Vietnam plant die Einführung eines Steuerrahmens für Kryptowährungstransaktionen, um digitale Vermögenswerte mit dem Handel von Wertpapieren in Einklang zu bringen. Laut Cointelegraph hat das Finanzministerium einen Entwurf einer Richtlinie zu der neuen Steuerstruktur verteilt. Personen, die Krypto-Vermögenswerte über lizenzierte Dienstleister übertragen, würden eine persönliche Einkommenssteuer von 0,1% auf den Wert jeder Transaktion zahlen, ähnlich wie die Abgabe auf Aktiengeschäfte im Land.

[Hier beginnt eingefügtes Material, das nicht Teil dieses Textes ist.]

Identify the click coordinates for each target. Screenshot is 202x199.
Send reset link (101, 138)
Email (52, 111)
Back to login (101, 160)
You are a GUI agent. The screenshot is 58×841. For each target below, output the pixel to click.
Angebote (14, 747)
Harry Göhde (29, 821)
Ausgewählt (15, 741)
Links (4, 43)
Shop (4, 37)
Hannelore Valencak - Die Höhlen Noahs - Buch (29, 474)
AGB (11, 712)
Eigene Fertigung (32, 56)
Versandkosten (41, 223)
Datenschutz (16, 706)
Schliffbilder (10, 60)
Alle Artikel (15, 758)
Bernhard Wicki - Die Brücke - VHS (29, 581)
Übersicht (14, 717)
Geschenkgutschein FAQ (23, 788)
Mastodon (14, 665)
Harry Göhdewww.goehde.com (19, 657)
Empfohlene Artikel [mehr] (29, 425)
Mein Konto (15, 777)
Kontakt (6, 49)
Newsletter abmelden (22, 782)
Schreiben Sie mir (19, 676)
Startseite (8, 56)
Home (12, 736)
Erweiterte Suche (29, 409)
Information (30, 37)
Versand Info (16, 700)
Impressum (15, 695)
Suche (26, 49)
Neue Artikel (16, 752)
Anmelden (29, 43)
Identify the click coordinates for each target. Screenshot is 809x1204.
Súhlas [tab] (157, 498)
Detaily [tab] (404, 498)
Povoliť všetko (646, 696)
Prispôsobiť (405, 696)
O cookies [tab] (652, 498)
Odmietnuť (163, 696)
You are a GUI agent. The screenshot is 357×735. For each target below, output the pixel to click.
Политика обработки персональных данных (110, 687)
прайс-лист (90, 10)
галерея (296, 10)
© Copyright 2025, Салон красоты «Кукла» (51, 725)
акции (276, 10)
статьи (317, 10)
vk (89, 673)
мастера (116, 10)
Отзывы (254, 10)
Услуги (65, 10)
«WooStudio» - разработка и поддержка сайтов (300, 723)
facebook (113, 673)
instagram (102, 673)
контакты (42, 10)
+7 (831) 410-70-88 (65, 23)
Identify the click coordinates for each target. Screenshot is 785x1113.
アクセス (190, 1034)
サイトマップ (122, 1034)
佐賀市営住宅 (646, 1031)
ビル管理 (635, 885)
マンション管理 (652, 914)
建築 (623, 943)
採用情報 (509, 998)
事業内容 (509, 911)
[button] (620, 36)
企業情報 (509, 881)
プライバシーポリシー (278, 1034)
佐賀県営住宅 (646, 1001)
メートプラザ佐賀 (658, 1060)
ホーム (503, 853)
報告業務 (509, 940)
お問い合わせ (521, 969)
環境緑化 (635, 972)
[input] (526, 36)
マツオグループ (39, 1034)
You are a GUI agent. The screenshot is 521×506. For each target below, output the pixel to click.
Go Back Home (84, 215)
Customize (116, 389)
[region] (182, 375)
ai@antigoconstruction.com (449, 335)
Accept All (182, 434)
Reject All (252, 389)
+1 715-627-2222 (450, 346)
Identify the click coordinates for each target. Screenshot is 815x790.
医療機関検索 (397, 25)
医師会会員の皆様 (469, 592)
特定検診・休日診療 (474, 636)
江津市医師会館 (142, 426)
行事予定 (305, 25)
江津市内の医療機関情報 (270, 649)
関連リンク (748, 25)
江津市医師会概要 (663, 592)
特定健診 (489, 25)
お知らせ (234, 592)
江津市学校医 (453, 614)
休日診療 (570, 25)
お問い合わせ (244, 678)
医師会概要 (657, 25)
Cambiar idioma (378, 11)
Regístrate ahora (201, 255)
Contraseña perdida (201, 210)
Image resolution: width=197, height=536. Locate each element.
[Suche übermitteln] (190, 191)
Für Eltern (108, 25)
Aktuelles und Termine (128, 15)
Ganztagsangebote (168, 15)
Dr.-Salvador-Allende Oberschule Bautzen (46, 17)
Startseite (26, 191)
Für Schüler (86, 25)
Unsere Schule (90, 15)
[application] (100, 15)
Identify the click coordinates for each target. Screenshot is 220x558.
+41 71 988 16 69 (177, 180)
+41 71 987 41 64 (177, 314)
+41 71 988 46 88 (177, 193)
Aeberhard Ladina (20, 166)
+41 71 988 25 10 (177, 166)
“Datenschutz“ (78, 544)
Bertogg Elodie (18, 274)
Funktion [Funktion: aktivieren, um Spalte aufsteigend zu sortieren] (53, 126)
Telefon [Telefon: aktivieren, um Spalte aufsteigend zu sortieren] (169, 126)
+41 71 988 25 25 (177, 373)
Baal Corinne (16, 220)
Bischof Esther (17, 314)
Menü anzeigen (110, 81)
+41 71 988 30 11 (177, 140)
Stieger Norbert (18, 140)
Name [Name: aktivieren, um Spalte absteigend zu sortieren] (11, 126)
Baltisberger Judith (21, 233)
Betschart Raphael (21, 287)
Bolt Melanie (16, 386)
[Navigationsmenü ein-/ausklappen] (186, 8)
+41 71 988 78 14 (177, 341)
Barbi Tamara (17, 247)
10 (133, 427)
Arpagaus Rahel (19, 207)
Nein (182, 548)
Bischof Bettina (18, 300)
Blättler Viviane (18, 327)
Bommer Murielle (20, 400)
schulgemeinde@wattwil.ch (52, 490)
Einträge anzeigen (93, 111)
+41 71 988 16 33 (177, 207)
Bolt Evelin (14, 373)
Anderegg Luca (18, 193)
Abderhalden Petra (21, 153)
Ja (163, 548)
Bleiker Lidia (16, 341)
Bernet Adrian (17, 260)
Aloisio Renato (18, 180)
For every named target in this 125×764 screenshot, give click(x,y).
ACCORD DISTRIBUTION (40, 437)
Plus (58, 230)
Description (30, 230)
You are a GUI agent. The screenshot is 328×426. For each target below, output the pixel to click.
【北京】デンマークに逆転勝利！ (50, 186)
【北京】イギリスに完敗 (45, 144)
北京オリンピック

Der Entwurf der Rundverfügung, die zur öffentlichen Konsultation veröffentlicht wurde, legt fest, dass Krypto-Übertragungen und -Handel von der Mehrwertsteuer befreit sind. Allerdings wird eine umsatzbasierte Steuer auf Investoren unabhängig von ihrem Wohnsitzstatus angewendet, wann immer eine Übertragung erfolgt. Unternehmen, die in Vietnam tätig sind, werden unterschiedlichen Steuerpflichten gegenüberstehen. Institutionelle Investoren, die Einkünfte aus Krypto-Übertragungen erzielen, unterliegen einer Körperschaftssteuer von 20%, die auf den Gewinnen nach Abzug der Anschaffungskosten und der damit verbundenen Ausgaben berechnet wird.

Die Behörden haben auch eine formelle Definition von Krypto-Vermögenswerten bereitgestellt, die sie als digitale Vermögenswerte beschreiben, die sich auf kryptografische oder ähnliche Technologien zur Ausgabe, Speicherung und Überprüfung von Übertragungen stützen. Der Entwurf umreißt strenge Anforderungen an Betreiber, einschließlich eines Mindestkapitalanteils von 10 Billionen vietnamesischen Dong (ungefähr 408 Millionen US-Dollar) für Unternehmen, die eine digitale Vermögensbörse betreiben möchten. Ausländischer Besitz ist erlaubt, jedoch auf 49 % des Eigenkapitals einer Börse begrenzt.

Vietnam belegt weltweit den vierten Platz bei der Kryptowährungsadoption. Die vorgeschlagenen Regeln fallen mit dem fünfjährigen Pilotprogramm des Landes für einen regulierten Markt für Krypto-Vermögenswerte zusammen, das im September 2025 gestartet wurde. Am 6. Oktober 2025 bestätigte das Finanzministerium, dass keine Unternehmen beantragt hatten, am Pilotprogramm teilzunehmen, und nannte hohe Kapitalanforderungen und strenge Zulassungskriterien als Grund.

In einer verwandten Entwicklung begann Vietnam letzten Monat, Anträge auf Lizenzen für den Betrieb von Handelsplattformen für digitale Vermögenswerte zu akzeptieren, was den operativen Start seines geplanten Pilotprogramms für einen regulierten Kryptowährungsmarkt markiert. Die Staatskommission für Wertpapiere von Vietnam gab bekannt, dass Anträge für diese Verwaltungsverfahren ab dem 20. Januar 2026 angenommen werden, im Rahmen eines umfassenderen Versuchs, Kryptowährungen unter eine formelle regulatorische Aufsicht zu bringen.